A lieutenant colonel (O-5) in the Army or Marine Corps has likely had several platoons and at least one company under his or her belt before taking over a battalion of up to a thousand troops. If there are major problems in leadership or self-confidence in individual officers, they are generally identified or corrected before the opportunity for major command occurs.
Sociopaths, chronic incompetents and "me firsters" will usually surface once they are made totally responsible for the performance and morale of even a few dozen subordinates. A fine tactician who drives most of his soldiers over the hill through petty tyranny will likely not survive to command a battalion or regiment.
The Navy lacks such winnowing capability. A ship's executive officer (XO) understudies the captain and screens disciplinary actions, but he is still a staff officer.
To be successful, a platoon commander in the Army or Marine Corps learns to spot personnel conflicts in his squads. He can move personnel around to resolve them before they degrade the unit's performance. If a recruit who has just joined the unit from boot camp is having problems adjusting, he can be counseled and mentored by the lieutenant and his platoon sergeant.

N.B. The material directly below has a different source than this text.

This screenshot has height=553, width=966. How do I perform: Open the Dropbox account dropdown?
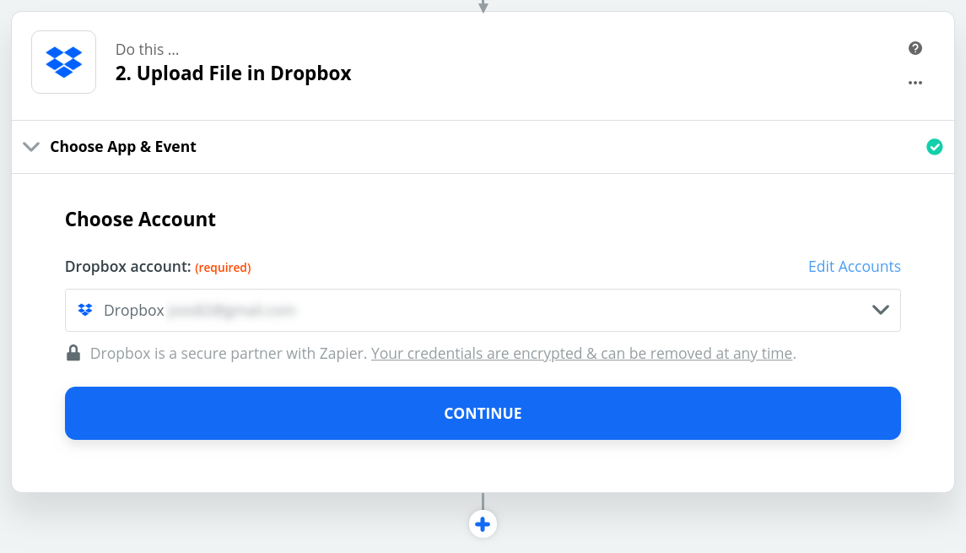point(483,310)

Command styles can be tried and adjusted with experience. If the problem becomes chronic, the soldier or Marine can be referred for professional treatment before turning to self-harm. Platoons with chronic leadership problems quickly come to the attention of the company commander; the leader of the unit can be counseled, and improvement -- or lack thereof -- monitored as needed. Those who simply cannot hack the rigors of command are removed and replaced by those who can. This sometimes happens in the Navy, but the process is disjointed and not formalized.

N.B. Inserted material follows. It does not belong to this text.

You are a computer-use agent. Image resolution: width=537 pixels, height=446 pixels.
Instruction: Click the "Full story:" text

The Navy should consider making division leadership a command billet. It would make such officers not only responsible for the technical running of their assigned area of responsibility but for the well-being, morale and discipline of the sailors in their divisions. They would have Article 15 disciplinary responsibilities like those of company commanders in the Army and Marine Corps. It would not detract from the captain's overall responsibility for the ship and its crew, but it would give the skipper a stronger leadership infrastructure to assist him or her in identifying personnel problems earlier and somewhat lessening the burden of command. It also would give junior officers intermediate command experience.
Not everyone can command, and many talented officers do not want command. There are a wide variety of jobs in the Navy and the other services where officers can attain flag rank without having commanded and, frankly, these should be expanded. Intelligence, logistics, cyber operations and public affairs are just a few of the specialties that benefit from allowing such experts to excel and advance without the distraction of being forced into a command slot for which they may not be suited.
Such a reform would cost literally nothing and allow the service to identify its future Halseys and Nimitzes early, while weeding out those who fail as leaders.